_GIVEN EXERCISE 1:_
According to the article on Beam and Go, where does Jonathan Chua now reside?
Start of EXTRACT TO READ
Money is fungible. Money that is raised or intended for one purpose can easily be used for another.
I remember back in the day when I was still a banker, I would be part of long documentation meetings where the lender would require numerous things to make sure that the borrower would use the amount borrowed for the project which was approved for funding. Because no matter how great your financial projections are, if the money is diverted to other use, repayment can in trouble.
In our heavily OFW dependent country, we’ve heard a lot of stories where this fungibility nature of money is being abused by relatives back home who would ask for money for a certain need but end up using it somewhere else, much to the pain of the OFWs. It is this pain that Beam and Go tries to help the OFWs address.
How I Met Your Mother
I am not talking about that American sitcom that my sons were very fond of, but how Jonathan Chua, the founder of Beam and Go, found me. He was surfing on the net about parenting (he has a four year old daughter) and he chanced upon my articles and became interested in them, including the financial literacy part. And so he got in touch with me via email to do some collaborative work with his company. (I continue to be amazed with the blessings brought by the net, particularly finding like-minded individuals and corporations you can work with). Jonathan was a Wall Street I.T. guy who is now residing in Singapore. His other firm is Duration Inc., a software product development company. The other co-founders of Beam and Go are Mariliese Tan, the one who came up with the idea and whose work experiences include audit at KPMG, sourcing, sales and marketing and start-up accelerator, and Albert Go whose background is marketing and communications here and abroad with a dose of (CSR) Corporate Social Responsibility and community sustainability.
What interested me in their firm is that they are heavily incorporating financial literacy in their marketing. They see the plight of OFWs all over the world about not being in control of their pera padala, not to mention the long lines they have to endure and the high fees they have to shoulder. They came up with this online platform that enables them to provide for their families in the Philippines by directly purchasing gift certificates that can be texted to the recipients’ phones. (The cellphone penetration in our country is over 100% so they find this the best medium). To our OFWs check out how this facility can help you take care of your families back home in a better way by clicking this link.
Takeaways from our Family FQ Workshop in Iriga:
We have held our family workshop to a wide variety of audience. Probably, the income bracket of our audience is as wide as the income bracket of the entire country, as we already had a version for the rich business owners in Balesin Island two years ago and this time around a version for the constituents of Iriga, a small city in Camarines Sur, Bicol. We tweak our presentations in order to be relevant to the audience and we end up learning more and more as we “tour” this workshop from one group to another.
For the Iriga City run, our family was very happy to see the majestic Mayon Volcano. It was a first for me and our three sons. The Irigenos were the usual warm hospitable Pinoys who take pride in their almost zero crime rate and laid-back lifestyle. By the way, Iriga is the hometown of our superstar Nora Aunor who, according to our tour guide, was the precursor of the bottled water business! If you recall, Ate Guy’s humble beginnings trace back to the riles ng tren in Iriga where she sold water. Incidentally, there are over 30 natural springs in Iriga.
I wish to share our family’s takeaways from the workshop in Iriga. I asked each of the boys to give their contribution to this list.
End of EXTRACT TO READ
_GIVEN EXERCISE 2:_
From the records, copy character for character the lines between the line holding "Click in the Search field" and the line holding "(x=1383, y=810)", inclusive.
Start of DATA SHOWN
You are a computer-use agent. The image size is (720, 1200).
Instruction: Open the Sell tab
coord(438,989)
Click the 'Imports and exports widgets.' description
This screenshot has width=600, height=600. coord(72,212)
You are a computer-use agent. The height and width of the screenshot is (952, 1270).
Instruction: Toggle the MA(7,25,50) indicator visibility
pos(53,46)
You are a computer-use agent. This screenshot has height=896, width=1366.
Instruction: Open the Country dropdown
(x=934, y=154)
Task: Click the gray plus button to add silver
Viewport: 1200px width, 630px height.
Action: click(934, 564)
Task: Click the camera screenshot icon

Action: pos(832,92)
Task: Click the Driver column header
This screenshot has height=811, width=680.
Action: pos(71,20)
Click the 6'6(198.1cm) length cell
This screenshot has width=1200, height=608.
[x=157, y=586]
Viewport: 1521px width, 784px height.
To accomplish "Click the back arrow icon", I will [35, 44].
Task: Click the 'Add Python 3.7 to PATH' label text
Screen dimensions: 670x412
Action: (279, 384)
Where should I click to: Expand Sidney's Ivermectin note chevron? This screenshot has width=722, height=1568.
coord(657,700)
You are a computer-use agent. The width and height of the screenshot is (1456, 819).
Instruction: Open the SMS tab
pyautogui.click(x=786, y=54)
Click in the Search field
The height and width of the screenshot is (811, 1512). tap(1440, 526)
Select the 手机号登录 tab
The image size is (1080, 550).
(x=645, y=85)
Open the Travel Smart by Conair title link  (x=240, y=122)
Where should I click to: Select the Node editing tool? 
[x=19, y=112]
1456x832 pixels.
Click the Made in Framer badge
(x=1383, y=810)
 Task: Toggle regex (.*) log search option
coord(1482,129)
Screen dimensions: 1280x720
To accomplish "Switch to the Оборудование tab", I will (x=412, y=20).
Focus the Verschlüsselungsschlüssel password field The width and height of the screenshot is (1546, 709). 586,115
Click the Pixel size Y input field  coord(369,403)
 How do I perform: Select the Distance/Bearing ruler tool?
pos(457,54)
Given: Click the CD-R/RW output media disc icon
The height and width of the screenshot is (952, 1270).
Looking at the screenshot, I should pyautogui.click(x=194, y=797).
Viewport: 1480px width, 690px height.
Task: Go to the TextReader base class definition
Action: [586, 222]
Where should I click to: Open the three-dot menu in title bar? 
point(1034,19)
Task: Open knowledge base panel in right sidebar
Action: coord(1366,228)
End of DATA SHOWN
_WRITTEN ANSWER 1:_
Singapore

_WRITTEN ANSWER 2:_
Click in the Search field
The height and width of the screenshot is (811, 1512). tap(1440, 526)
Select the 手机号登录 tab
The image size is (1080, 550).
(x=645, y=85)
Open the Travel Smart by Conair title link  (x=240, y=122)
Where should I click to: Select the Node editing tool? 
[x=19, y=112]
1456x832 pixels.
Click the Made in Framer badge
(x=1383, y=810)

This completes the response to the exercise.